In our hospital near Atmeh, northern Syria, we treat dozens of patients each day for burns. These are caused by harsh living conditions, with people burned using poor quality fuel and makeshift heaters. In December last year, over 10,000 people fled Aleppo to Atmeh and its surrounding camps, adding to the 160,000-strong population forced to internal displacement from Syria's brutal civil war.
Since September 2016, MSF has been in Chad providing medical care to people infected with hepatitis E. Often fatal, the virus is mainly transmitted by contaminated water. MSF is improving sanitation to ensure there is sufficient clean water, and is also running hygiene promotion activities for local communities.
Diarrhoea caused by deadly rotavirus infections kills 450,000 children each year.

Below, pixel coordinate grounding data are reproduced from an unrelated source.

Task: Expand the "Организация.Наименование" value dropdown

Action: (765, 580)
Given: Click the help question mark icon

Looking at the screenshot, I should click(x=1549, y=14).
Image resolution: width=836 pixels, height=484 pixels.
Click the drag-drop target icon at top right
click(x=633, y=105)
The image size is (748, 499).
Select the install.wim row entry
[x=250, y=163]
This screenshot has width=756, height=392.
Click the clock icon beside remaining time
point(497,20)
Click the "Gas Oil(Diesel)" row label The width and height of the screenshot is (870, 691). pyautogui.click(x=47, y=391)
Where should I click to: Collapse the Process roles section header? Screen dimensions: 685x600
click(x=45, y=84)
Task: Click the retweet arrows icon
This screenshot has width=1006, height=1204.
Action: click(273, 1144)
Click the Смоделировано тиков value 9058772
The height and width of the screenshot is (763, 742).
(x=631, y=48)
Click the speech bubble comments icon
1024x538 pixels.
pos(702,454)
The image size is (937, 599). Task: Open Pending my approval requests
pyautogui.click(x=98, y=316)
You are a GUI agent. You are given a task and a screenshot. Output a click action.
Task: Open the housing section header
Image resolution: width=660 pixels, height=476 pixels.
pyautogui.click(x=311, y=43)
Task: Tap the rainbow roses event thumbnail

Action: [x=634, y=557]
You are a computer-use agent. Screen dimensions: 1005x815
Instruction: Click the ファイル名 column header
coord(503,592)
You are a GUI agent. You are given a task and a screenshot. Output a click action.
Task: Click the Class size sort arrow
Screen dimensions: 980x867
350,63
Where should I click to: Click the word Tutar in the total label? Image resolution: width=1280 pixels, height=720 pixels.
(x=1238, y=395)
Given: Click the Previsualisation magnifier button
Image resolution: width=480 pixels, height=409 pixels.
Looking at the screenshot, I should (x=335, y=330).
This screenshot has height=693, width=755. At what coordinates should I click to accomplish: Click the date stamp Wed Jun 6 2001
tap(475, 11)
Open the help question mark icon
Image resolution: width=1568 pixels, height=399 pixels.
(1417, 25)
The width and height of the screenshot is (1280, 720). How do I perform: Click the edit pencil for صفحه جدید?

A new vaccine with excellent trial results in Niger may well prove to be a game changer.
Voice from the field: Uganda
Susan fled from South Sudan in July 2016 after heavy fighting erupted in the capital, Juba. Like 700,000 other people from South Sudan, she sought refuge in Uganda. Susan lives in Rhino camp and works for MSF. "I wish to go to South Sudan when there is peace, when there are schools, and when the future looks bright."
Facts and figures: tuberculosis
Tuberculosis kills 1.8 million people each year. In drug-resistant strains of the disease, treatment only succeeds in 50 percent of cases. In partnership with other actors, MSF has developed two new TB drugs that look to drastically shorten treatment and prove less toxic and more effective.